In other markets, MVNOs have 15%, 20% market share. In Brazil, they don’t get to 1%. The wholesale price must be inferior to the retail price. Otherwise, there’s no competition. 

Anatel was clear: no trinkets, details, which end up raising the price. But it seems like it went in one ear and out the other.

In the case of MVNOs, they [the buying telcos] created a fee of 0.75 reais per device per month. We’re talking about millions of IoT devices. 

This increases the cost [of the total reference MVNO offer] and makes the business unfeasible for MVNOs. We appealed to Anatel, arguing that this would go against the agency's decision. Anatel agreed, suspending this charge. What did the telcos do? Appealed to the courts. 

The roaming and MVNO price offers were supposed to be presented way back. After approval of the sale of Oi, the roaming one had to be presented within 90 days, and the MVNO one within 120 days, by June 22 and July 22. 

It’s January 18. And even today, operators are receiving orders from Anatel to adapt the offers. It is a deliberate act. Why? Because the remedy was applied ex-post. 

BNamericas: What are the other important issues for small providers and competitive telcos?

Barbosa: Telcomp is developing together with some members an agenda for private networks. With integrators, network orchestrators. This is an important agenda for us.

BNamericas: What does Telcomp want, exactly? More bands for private use?

Barbosa: We want to develop this ecosystem, get it to go beyond the big companies. How is it today? Large groups with large groups. Large mining companies, large agribusiness producers, served by Vivo, TIM and Claro.

But there is a whole middle market, there is a large group of rural producers, for example, smaller in size but who are important for the economy, that are not served by large companies.

They cannot be left behind in the digital transformation process. This is the market that Telcomp members expect to serve with 5G.

BNamericas: We’re seeing a market slowdown, with several internet providers and regional players hitting the brakes, grappling with high churn, struggling to keep up the pace of new FTTH clients. What is the expectation for this year for the sector?

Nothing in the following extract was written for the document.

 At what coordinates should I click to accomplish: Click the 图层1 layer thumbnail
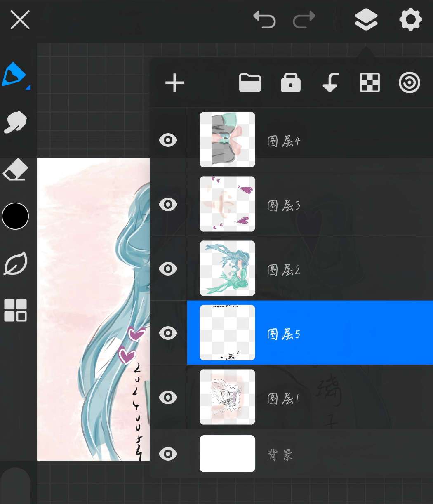(x=227, y=397)
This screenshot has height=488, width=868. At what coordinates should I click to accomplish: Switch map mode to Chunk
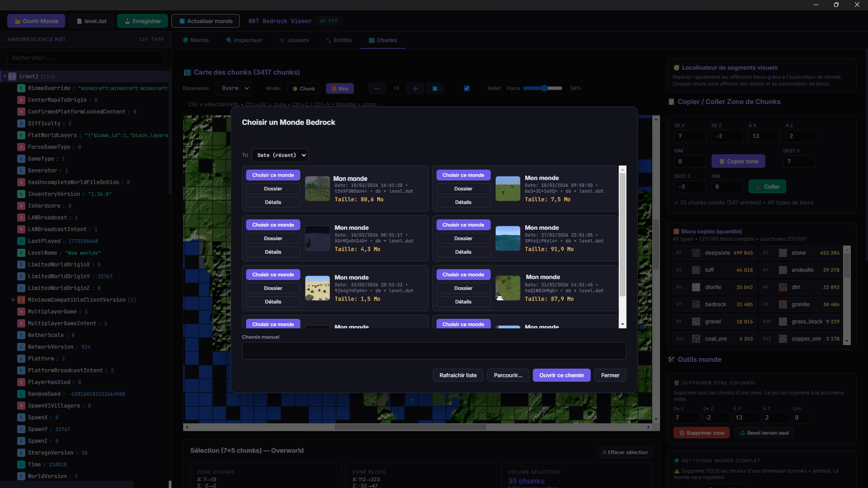[x=304, y=89]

Barbosa: In fixed broadband, the neutral network model still must prove itself. This is not just this year, this is years to come. The bill must add up for the ISP [to lease it]. And this is still challenging.

Competition is strong and the ISP consolidation movement will continue. Now, when the interest rate is low, as we have experienced in recent years, a lot of business, M&As, expansion is encouraged. Now rates are high and we see an accommodation of company valuations.

We saw fewer M&As last year. And also, a process of purging, with some companies getting stronger, others exiting the market. Those who managed to do their homework will be better prepared to sell their companies now. 

But we see this consolidation process going on. No country in the world has 20,000 internet service providers [like Brazil]. There will be consolidation, yes, and it’s natural.

We’re also going to see a sophistication of the business model in coming years. Today, building a fixed broadband network is very easy, almost plug-and-play. But this means selling a commodity. 

As demand becomes more sophisticated, you will have to provide other types of services. And this we’ll see advancing in the coming years.

We don’t have a single projection for all our members. But I think investments in general, with some exceptions, should remain more or less at the same levels as in previous years. When there’s competition, you have to keep investing. Otherwise you’re left behind.